Anthropology Faculty
Akiko Takeyama

Assistant Professor, Women's Studies
Socio-Cultural Anthropology
Ph.D., Illinois at Urbana-Champaign 2008
Research Areas: Cultural anthropology, gender, sexuality and class, subjectivity and the body, neoliberal globalization; Japan, East Asia
takeyama@ku.edu | Fraser Hall, #614 | (785) 864-2645
My research interest lies in the commercialization of feelings, emotions, and romantic relationships — what I call 'affect economy' — at the intersection of postindustrial consumer culture and neoliberal globalization. My project, "The Art of Seduction and Affect Economy: Neoliberal Class Struggle and Gender Politics in a Tokyo Host Club," investigates the interplay among political economy, social inequality, and subjectivity formation in the underground world of Japan's increasingly popular host club scene, where mostly young, working-class men "sell" romance, love, and sometimes sex to indulge their female clients' fantasy. I am interested in seduction as a form of power that entails suggestive speech and bodily acts to entice the other person(s) into acting for both the seducer's and the seducee(s)' ends. I am particularly interested in how institutions and individuals alike employ a ubiquitous yet unstructured tactic, seduction, to manipulate the other(s) and (re)shape the power dynamics. I ultimately seek to theorize how the art of seduction is a form of social governance-at-a-distance and also a pivot of speculative accumulation of capital in the globalizing affect economy.

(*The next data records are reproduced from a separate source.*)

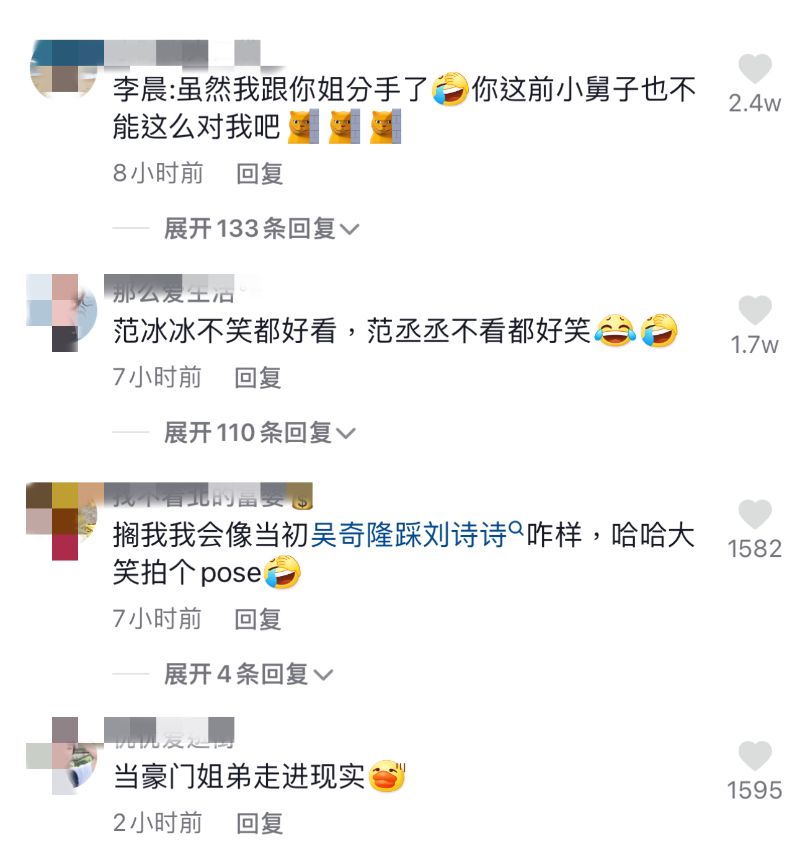Open the 吴奇隆踩刘诗诗 search link
800x847 pixels.
tap(409, 535)
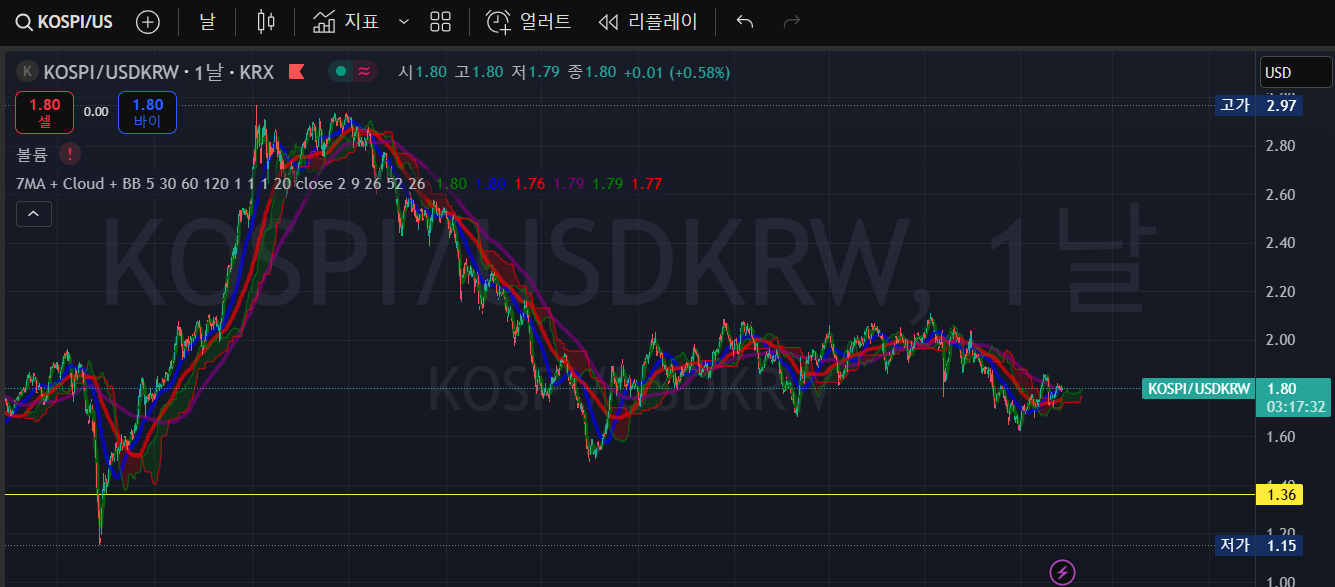The image size is (1335, 587).
Task: Collapse the indicator legend with chevron
Action: 33,214
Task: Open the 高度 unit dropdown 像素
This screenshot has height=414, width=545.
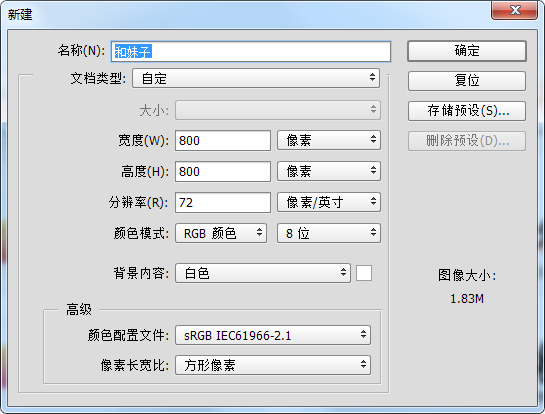Action: coord(329,171)
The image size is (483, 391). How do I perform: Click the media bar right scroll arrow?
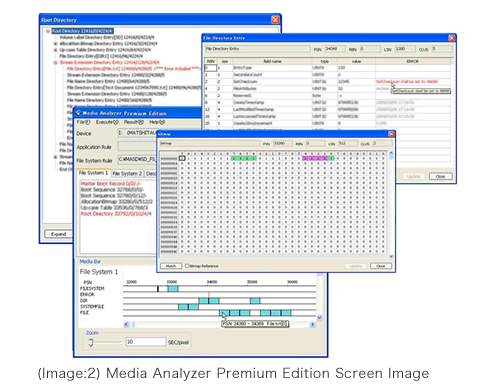point(312,324)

Courses that I am (and will be) teaching:
Anthropology of Gender: Female, Male, and Beyond (ANTH/WS 389)
Gendered Modernity in East Asia (ANTH/EALC/WS 363)
People of Japan and Korea (ANTH 364)
Feminism and Anthropology (ANTH/WS 580)
Love, Sex, and Globalization (ANTH/WS 583)
Culture of Consumption (ANTH 671)
Neoliberalism and Globalization (ANTH 673)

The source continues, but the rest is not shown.